Blessed are You, Adonai; You restore Your presence to Zion.
Avoda is the first of the three concluding prayers of the tefila. It is a reminder of the sacrifices that used to be offered in the Temple of old, and for which these “words of our mouths” (Psalm 19:15) are a substitute.
There are some Jews who pray, quite literally, for a restoration of the sacrificial system in a rebuilt Temple in Jerusalem. They fully expect the kohanim (priests) to resume their official duties, and to preside over daily sacrifices of sheep, goats and cattle.
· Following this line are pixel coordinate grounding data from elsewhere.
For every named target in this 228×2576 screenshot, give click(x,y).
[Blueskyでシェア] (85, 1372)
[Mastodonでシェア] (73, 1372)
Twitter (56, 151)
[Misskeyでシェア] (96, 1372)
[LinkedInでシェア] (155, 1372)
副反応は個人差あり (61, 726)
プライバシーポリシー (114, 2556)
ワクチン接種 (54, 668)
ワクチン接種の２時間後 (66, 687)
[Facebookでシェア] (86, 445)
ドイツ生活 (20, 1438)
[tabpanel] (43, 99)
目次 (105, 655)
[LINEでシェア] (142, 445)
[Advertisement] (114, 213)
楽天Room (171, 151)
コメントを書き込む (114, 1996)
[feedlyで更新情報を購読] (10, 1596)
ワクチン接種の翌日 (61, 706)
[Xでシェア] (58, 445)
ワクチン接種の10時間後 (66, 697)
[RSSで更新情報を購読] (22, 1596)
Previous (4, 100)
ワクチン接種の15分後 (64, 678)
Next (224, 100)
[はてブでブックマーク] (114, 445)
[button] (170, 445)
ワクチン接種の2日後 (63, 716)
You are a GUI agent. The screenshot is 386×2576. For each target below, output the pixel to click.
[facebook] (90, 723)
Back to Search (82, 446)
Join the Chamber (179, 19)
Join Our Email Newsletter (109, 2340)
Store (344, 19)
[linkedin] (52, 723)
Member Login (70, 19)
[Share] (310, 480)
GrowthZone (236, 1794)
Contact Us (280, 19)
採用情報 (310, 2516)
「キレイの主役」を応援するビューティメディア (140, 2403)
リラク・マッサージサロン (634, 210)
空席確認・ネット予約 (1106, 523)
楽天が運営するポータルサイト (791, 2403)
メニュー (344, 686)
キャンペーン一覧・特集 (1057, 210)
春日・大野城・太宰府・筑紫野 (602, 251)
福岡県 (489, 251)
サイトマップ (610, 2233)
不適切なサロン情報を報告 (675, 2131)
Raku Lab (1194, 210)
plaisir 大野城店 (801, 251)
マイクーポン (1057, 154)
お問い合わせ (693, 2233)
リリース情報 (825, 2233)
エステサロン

To most Jews today, however, the “words of our mouths”—and the self-sacrificial actions that accompany those words—are a much-to-be-preferred substitute. The sacrifices, in addition to serving as an expression of devotion to God, had been a means of supporting the institution of the priesthood as well as the capital city. But over time, the entire system had become rife with abuse and corruption. By the time the Temple was destroyed by the Romans in 70 C.E., a new group of leaders—the rabbis—had arisen, and a new institution—the synagogue—had already begun to supplant the Temple as a source of spiritual expression.